Everybody, sooner or later, acts like a perfidious schlump. But that doesn't mean everybody is a perfidious schlump. Even people who ordinarily act the part of schlumpitude are not always jerks, and only an always-jerk would always think so. If you believe everybody is a louse, your conclusion says much more about you than it does about everyone else.
When David wrote Psalm 12, I think he must have been having a bad hair day. “Bad hair day” is very descriptive of what it so aptly, and briefly, describes. A bad hair day is when nothing seems to go right. Because that is the case, we are thrown into a blue funk. The day David composed the twelfth Psalm was like that. There are people who act ungodly; of that there is no question. And there even may be some people who regularly are ungodly. But just because we might have a bad hair day doesn't mean that all the godly are gone. Most people are neither unusually good nor unusually bad; most of us are usually somewhere in between. It is not good to assume everyone is all bad, but it is not bad to assume no one is all good. If we think everyone is bad, we will fall into a terrible depression, which is what happened often to David. If we think everyone is good, we will either live in a world of illusions or we will become bitterly disappointed on a regular basis. So it is best to strive for objectivity in assessing both others and ourselves, and then we won't be catapulted toward the extremes.
Economist Kenneth Boulding said something profoundly theological and philosophical. "The hatred of evil produces steam, but it easily becomes pathological unless it is moderated and guided by the love of good and by a vision of a feasible alternative to evil. The world may be more threatened by the hatred of evil than by evil itself.... The pursuit of goodness leads into many paths and sometimes into a thicket.... Some things are better than others, and it is better to go up than down on the goodness mountain. And if we abandon the search for the way up, we will be abandoning the potential for which we came into being."
George Orwell, the pessimistic optimist who gave us The Animal Farm and 1984, also gave us a very thoughtful notion. "Saints should always be judged guilty," he said, "till they are proven innocent." I suspect King David would agree with that. I guess I'd rather put it this way: Saints should never be judged until they are finally proven innocent or guilty.

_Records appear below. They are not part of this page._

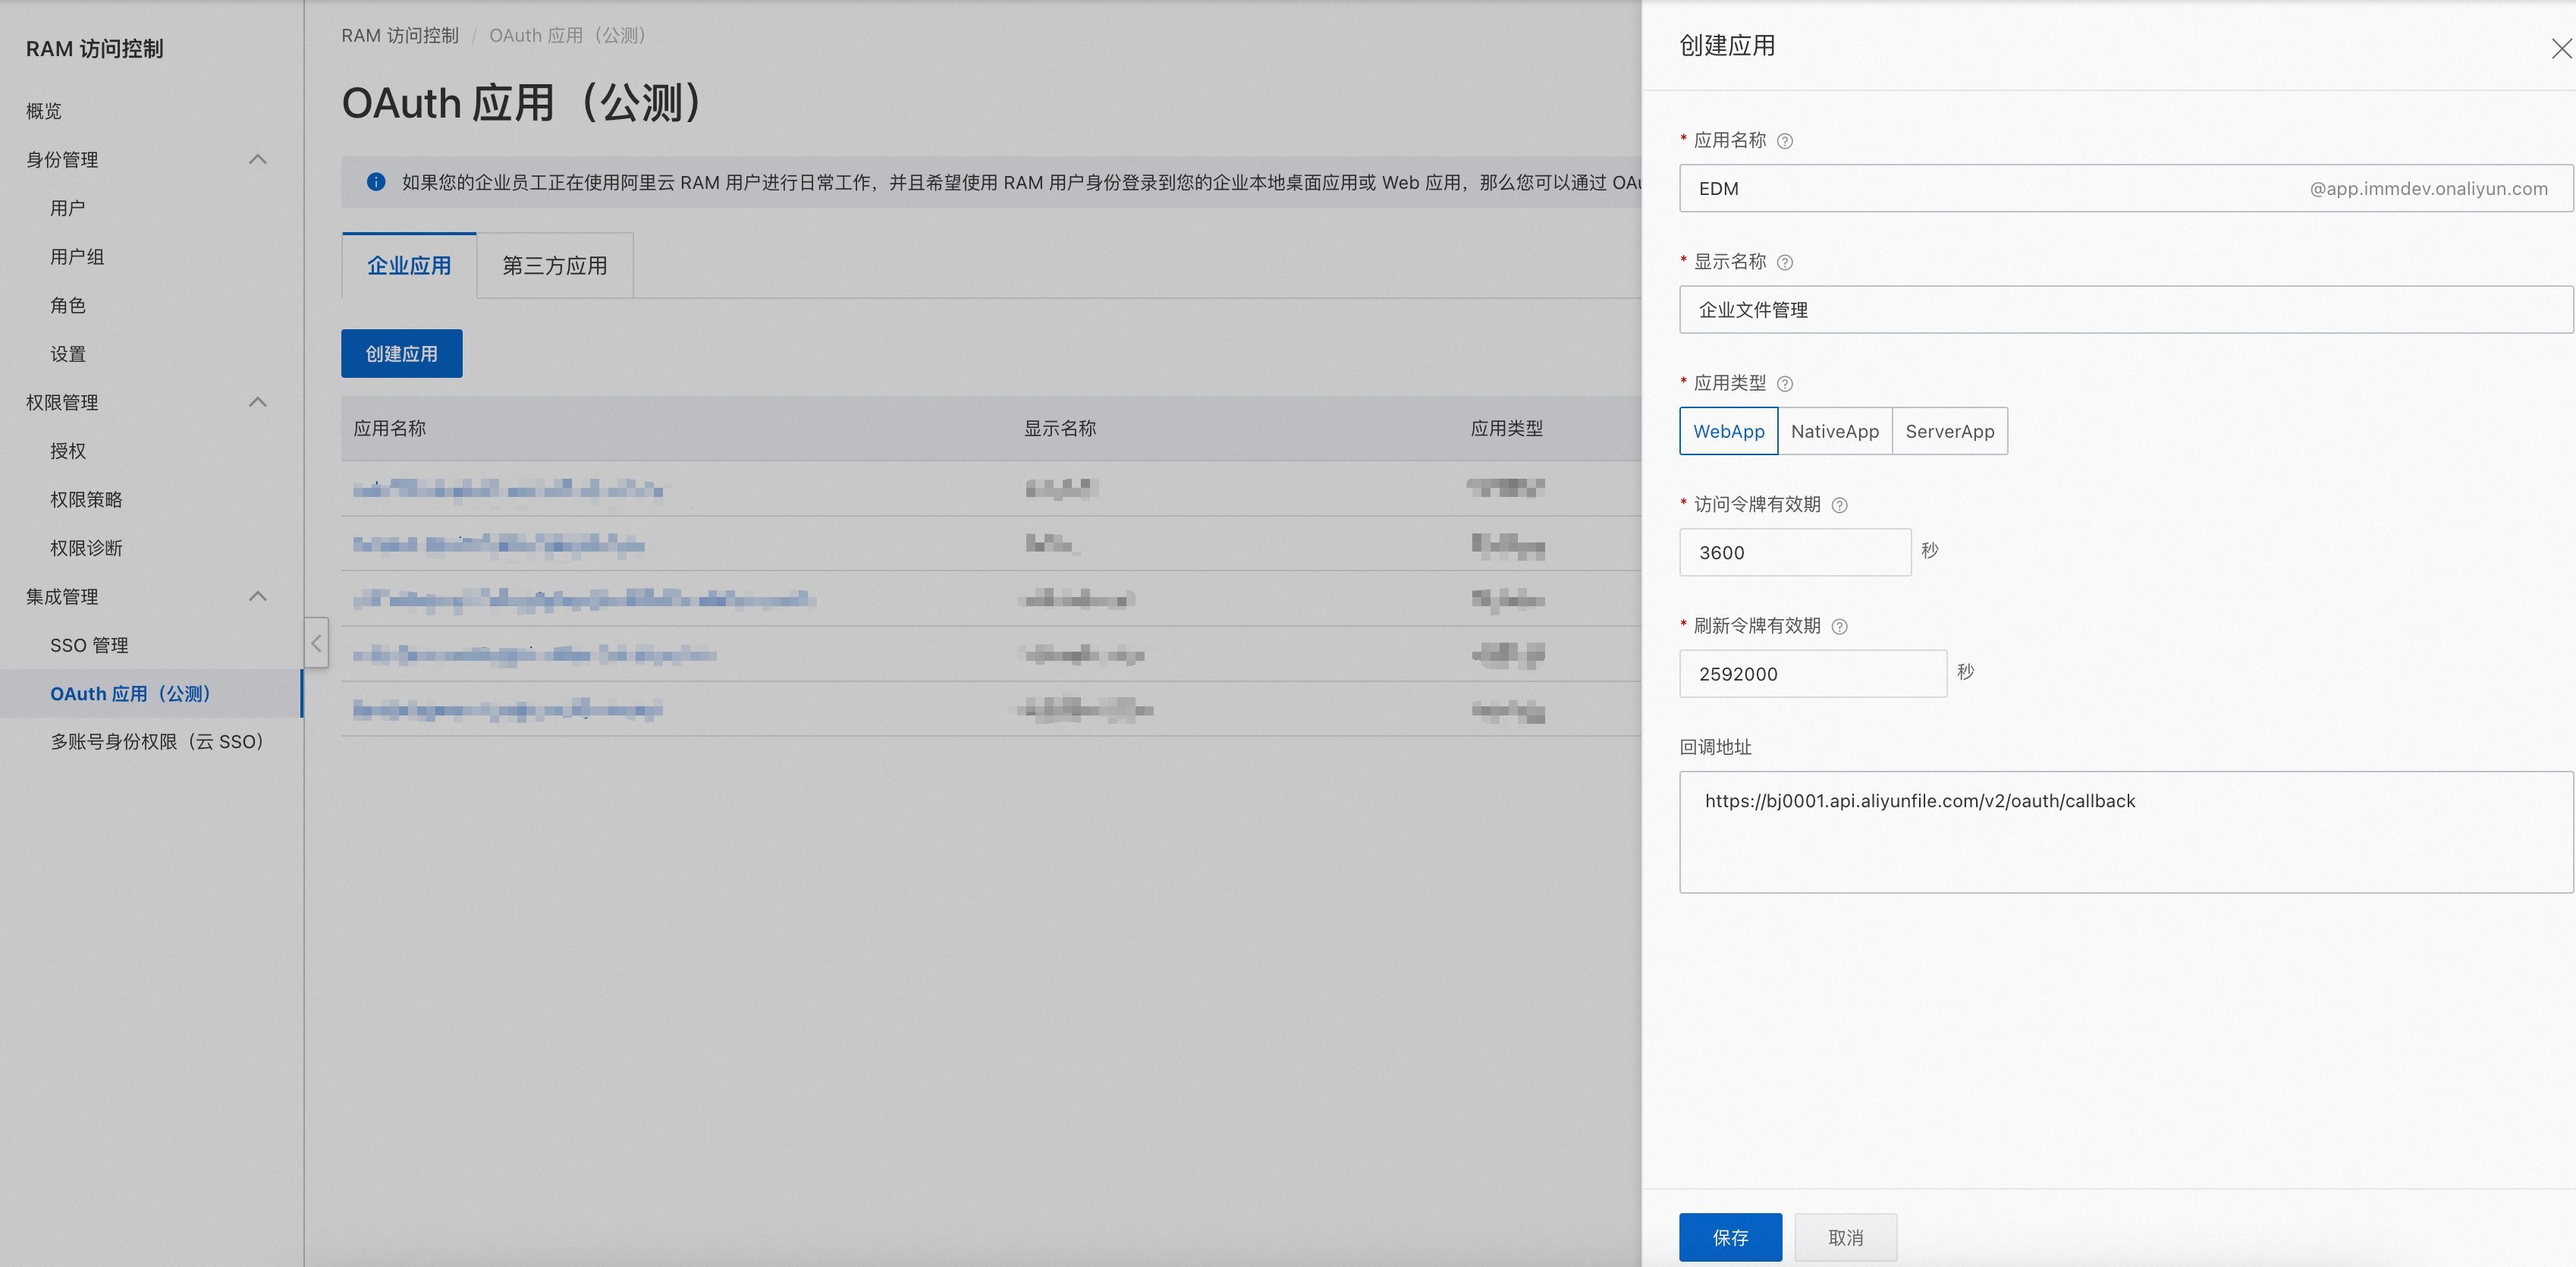
Task: Collapse the sidebar with the arrow handle
Action: [316, 642]
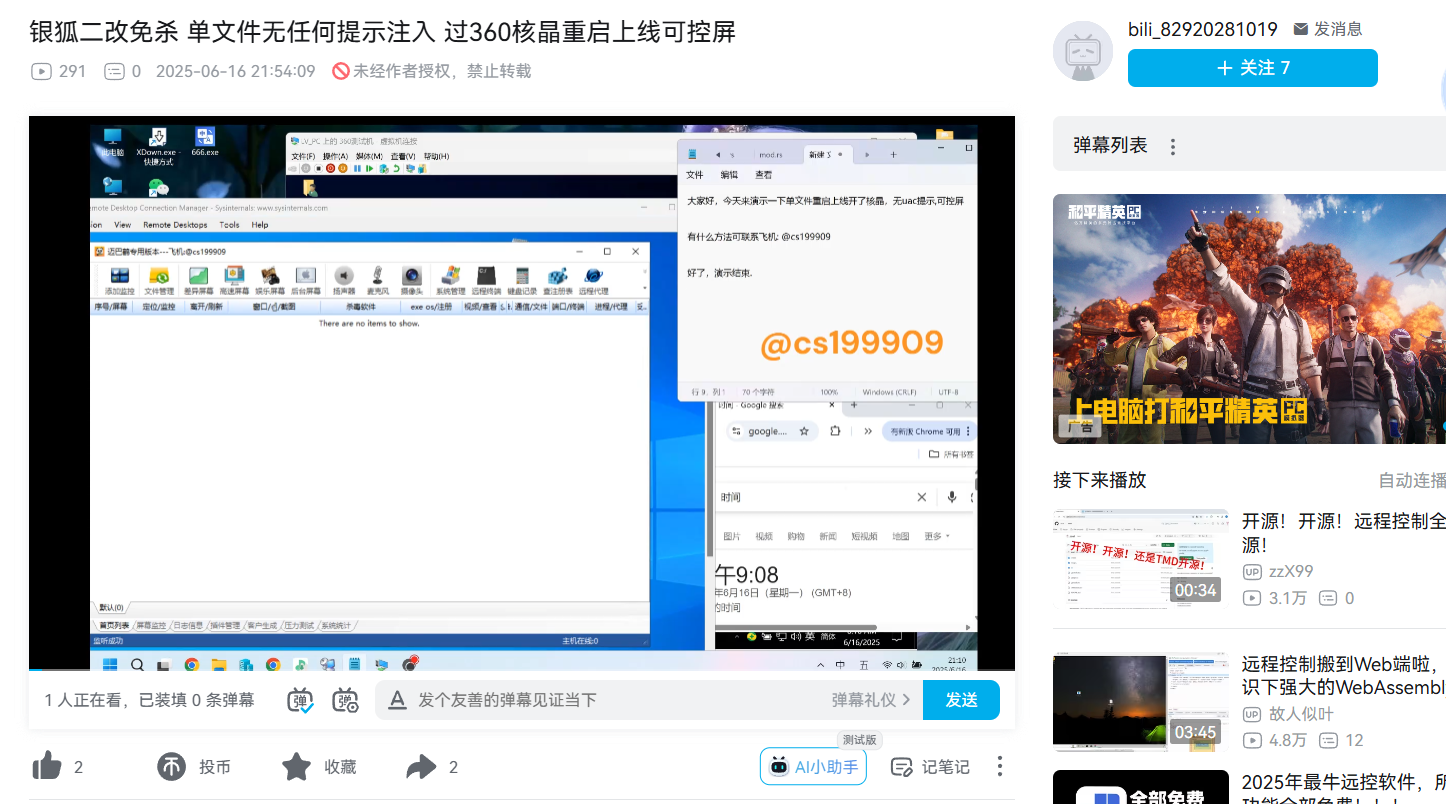Bookmark the page with Chrome's star icon
The image size is (1446, 804).
pyautogui.click(x=804, y=431)
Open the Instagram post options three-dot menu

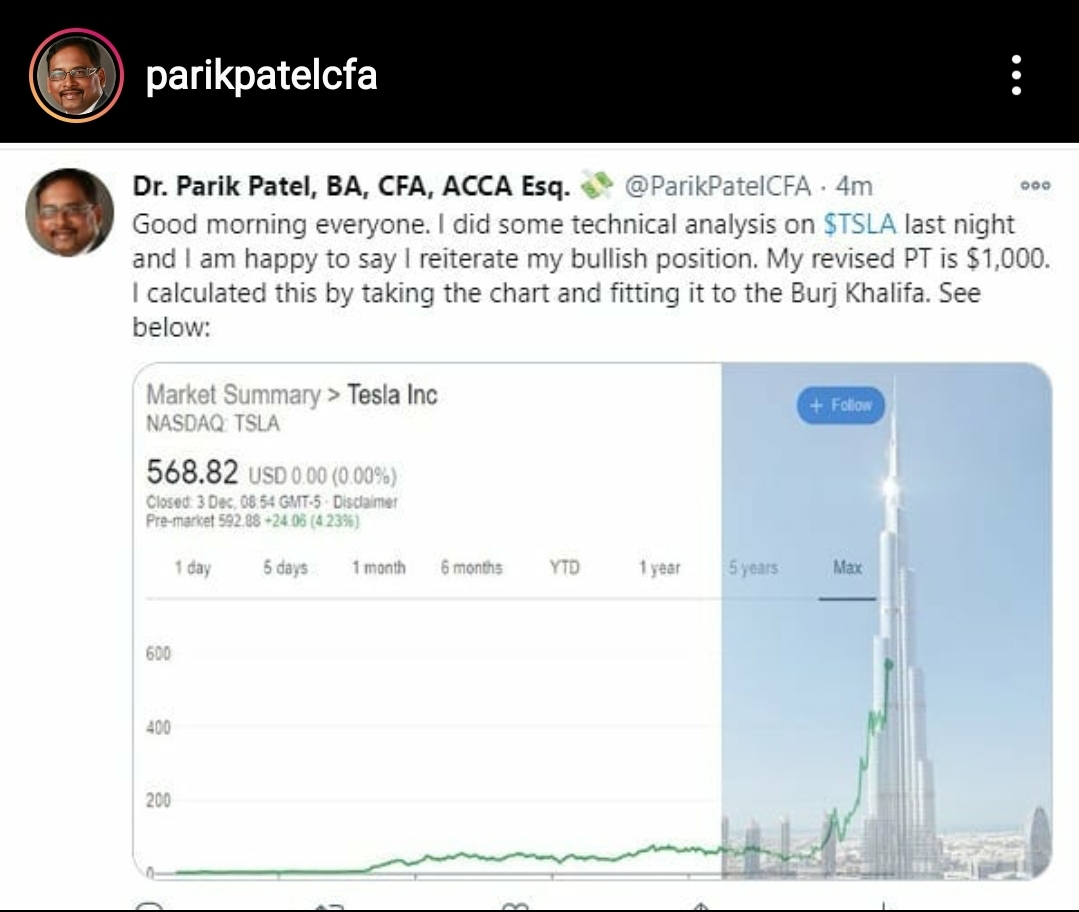click(1016, 75)
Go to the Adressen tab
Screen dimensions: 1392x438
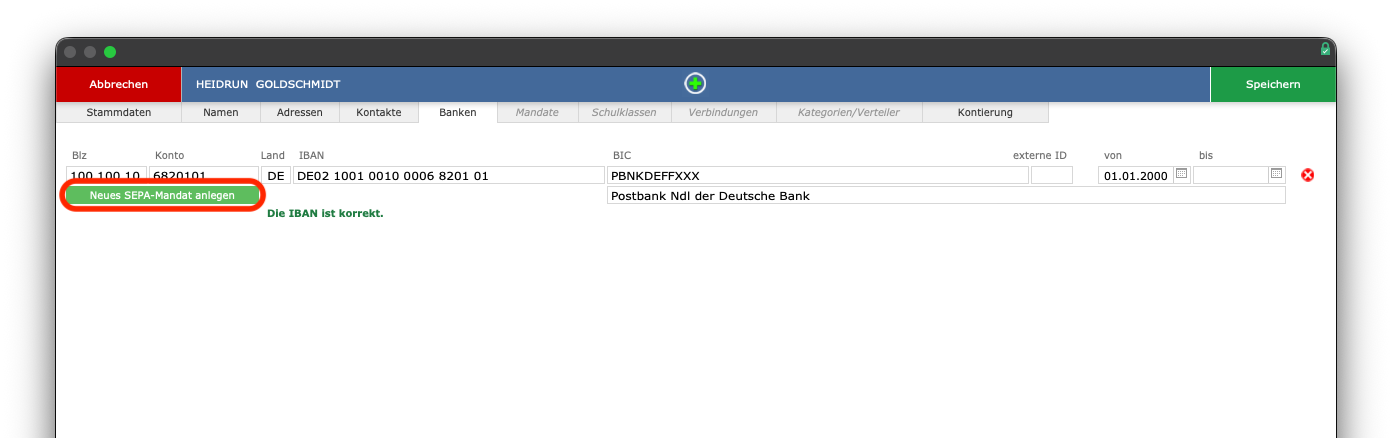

Everybody who is a believer in God is a saint. If you don't believe that, look it up in the Bible; it's there, as plain as the mark of Cain on your forehead.
“I will now arise," says the Lord (said David)…. “I will place him in the safety for which he longs. The promises of the Lord are as promises that are pure, silver refined in a furnace on the ground, purified seven times” (Ps. 12:5-6).
If you ever feel you can't trust anyone, trust God. He will then enable you to regain your trust in others. Not everybody is somebody to write home about, but if we trust in God, we can find good even in the worst of us - - - and that’s good.